┌─ EXERCISE DATA
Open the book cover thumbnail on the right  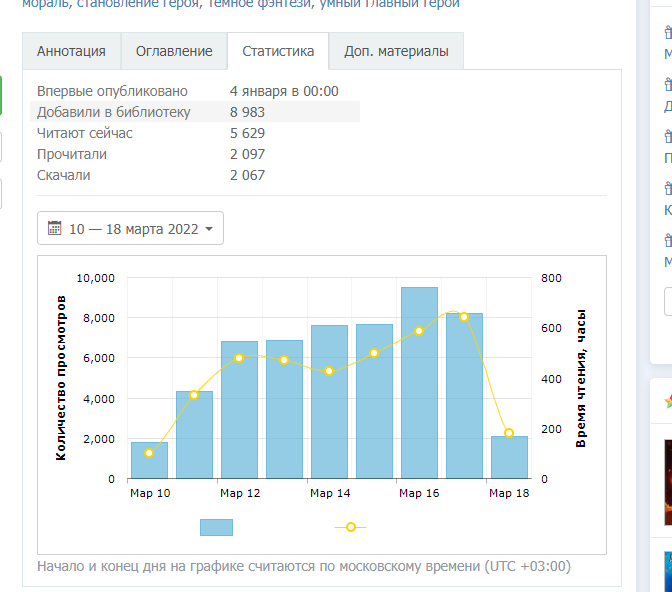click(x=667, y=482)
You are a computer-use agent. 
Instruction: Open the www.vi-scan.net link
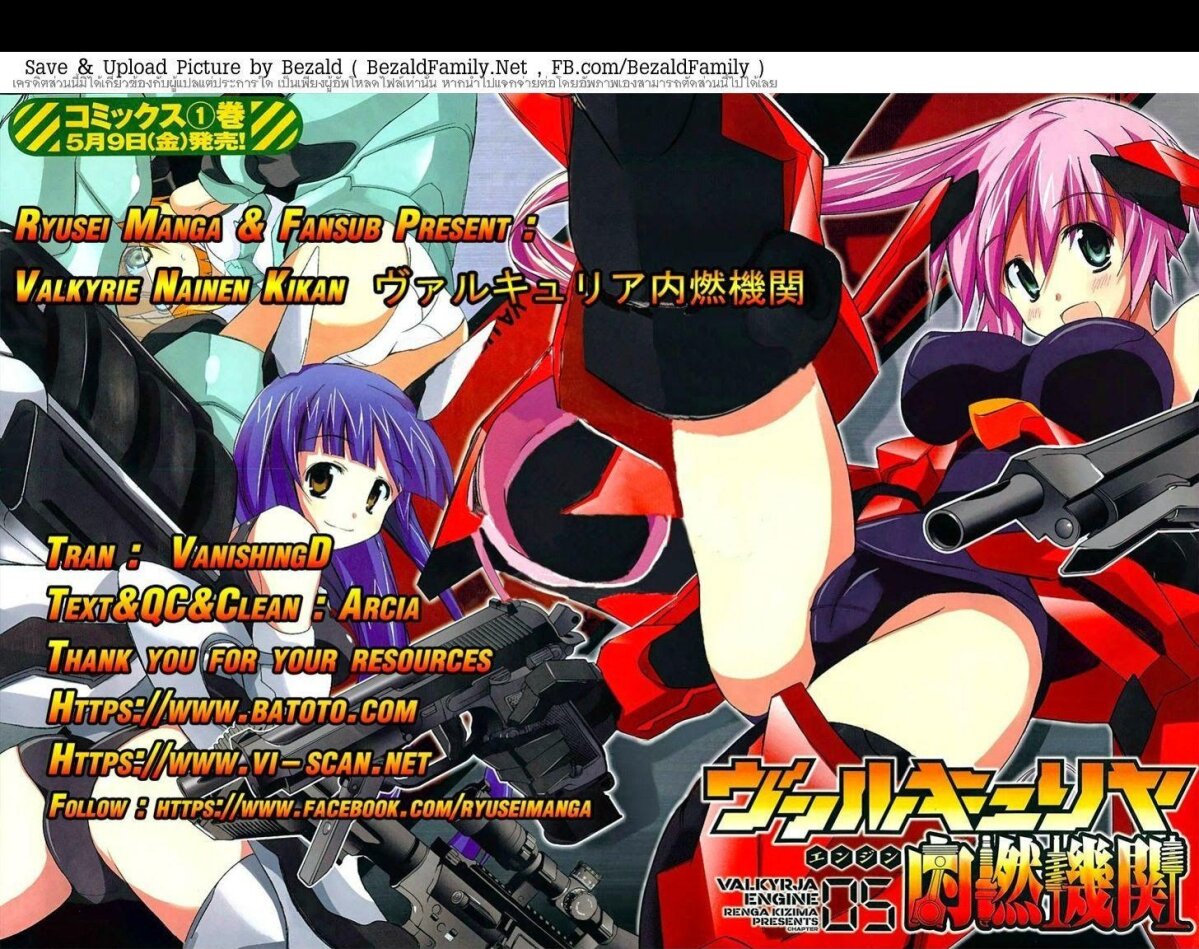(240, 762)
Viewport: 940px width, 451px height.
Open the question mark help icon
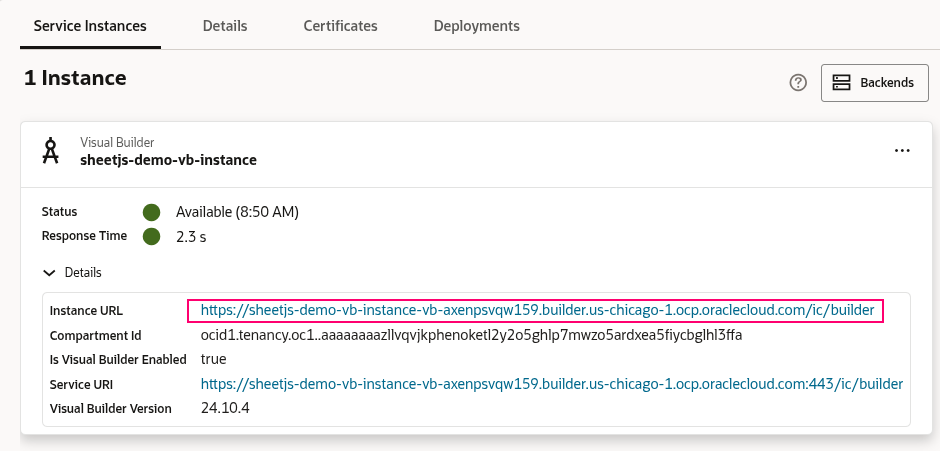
└─
┌─ EXERCISE DATA
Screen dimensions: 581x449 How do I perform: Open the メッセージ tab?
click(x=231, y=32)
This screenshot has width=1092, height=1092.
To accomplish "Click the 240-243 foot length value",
└─
● **PROMPT**
Every line of the listing that holds the word "height" is to be found and copied.

● **SOLUTION**
Viewport: 940px width, 451px height.
This screenshot has width=1092, height=1092.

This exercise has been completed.